Airflow can offer many benefits to help you manage your complex data pipeline workflows.

  • Ease of use: The learning curve to begin working with Airflow is quite small. Once you understand the different components and are familiar with Python, you can get started quickly.
  • Open-source: With Airflow being open-source, it comes with a lower cost, gives people the ability to contribute improvements, and has a community to offer support.
  • Graphical user interface: To make managing your workflows easier, Airflow has a graphical UI where you can view the workflow you’ve created and see the status of ongoing and completed tasks.
  • Integrations: Airflow comes with many pre-built operators that allow you to integrate with cloud platforms, such as Google, AWS, and Snowflake and popular databases.
  • Automation: Airflow aids with automating your workflows. Once set up, you can set them to be active at a set schedule or be run automatically.
  • Centralized workflow/orchestration management: Airflow offers a single place to set up all your workflows and provides a rich user interface that makes seeing, orchestrating your data pipelines easier, and handling complex relationships between tasks.

Airflow Use Cases

You can use Airflow for a lot of things due to its flexibility. However, here are some common use cases you can do with Airflow:

  • Data Integration (ETL/ELT): You can use Airflow for data integration. You can set up DAGs for each of your data pipelines so it connects to a data source, such as your CRM, your social media accounts, or your ad platforms, and create tasks that can retrieve the required data and transfer it to a data warehouse.
  • Workflow automation across systems (orchestration): Because of the multiple operators that Airflow gives you access to, you can connect across multiple systems and automate workflows by setting up relevant DAGs.
  • Scheduling: You need to run data pipelines at specific intervals.
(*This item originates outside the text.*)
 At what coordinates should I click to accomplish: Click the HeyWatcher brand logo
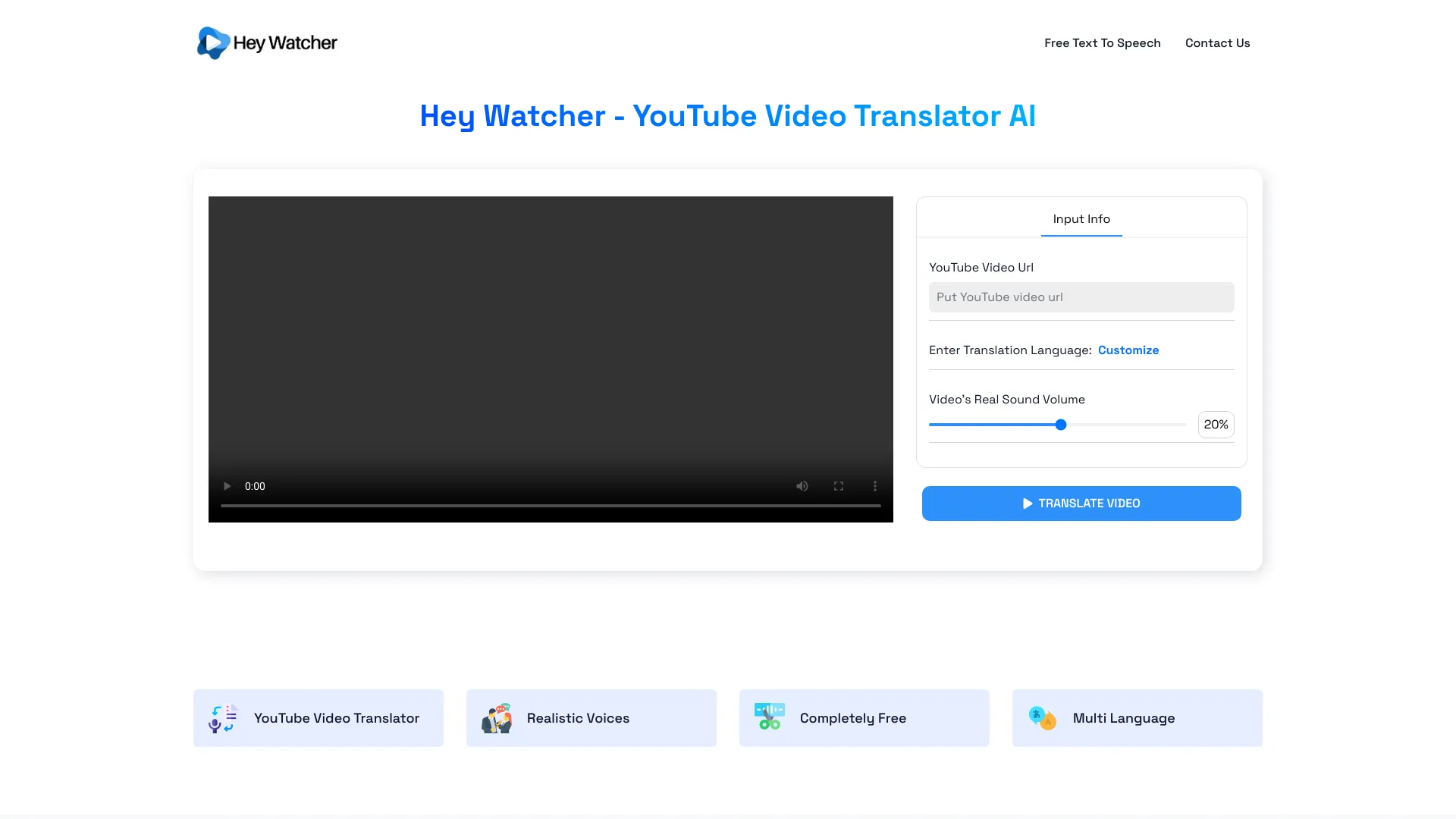[x=266, y=42]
Rather than manually running them yourself daily or weekly, Airflow allows you to set your DAGs to be executed at a certain interval, automatically completing tasks.
  • Alerting: Because you can specify dependencies of the tasks in your DAGs, you can build in control flow. If a particular task fails, you can set alerts to notify you via email, so you can investigate what may have caused the failure.

Final Thoughts

Apache Airflow has been around for a long time, but it's still one of the single most prominent and important technologies in the data engineering world because of the unique challenges it addresses. Airflow creates a centralized place where you can easily manage, orchestrate, and schedule all of your ETL jobs and batch processes.

Airflow is the most widely adopted open-source tool for data orchestration. Data integration is extremely complex, and the ability to visually define pipelines in DAGs is extremely useful. Airflow is essentially in a league of its own acting as the ultimate framework in the data engineering world.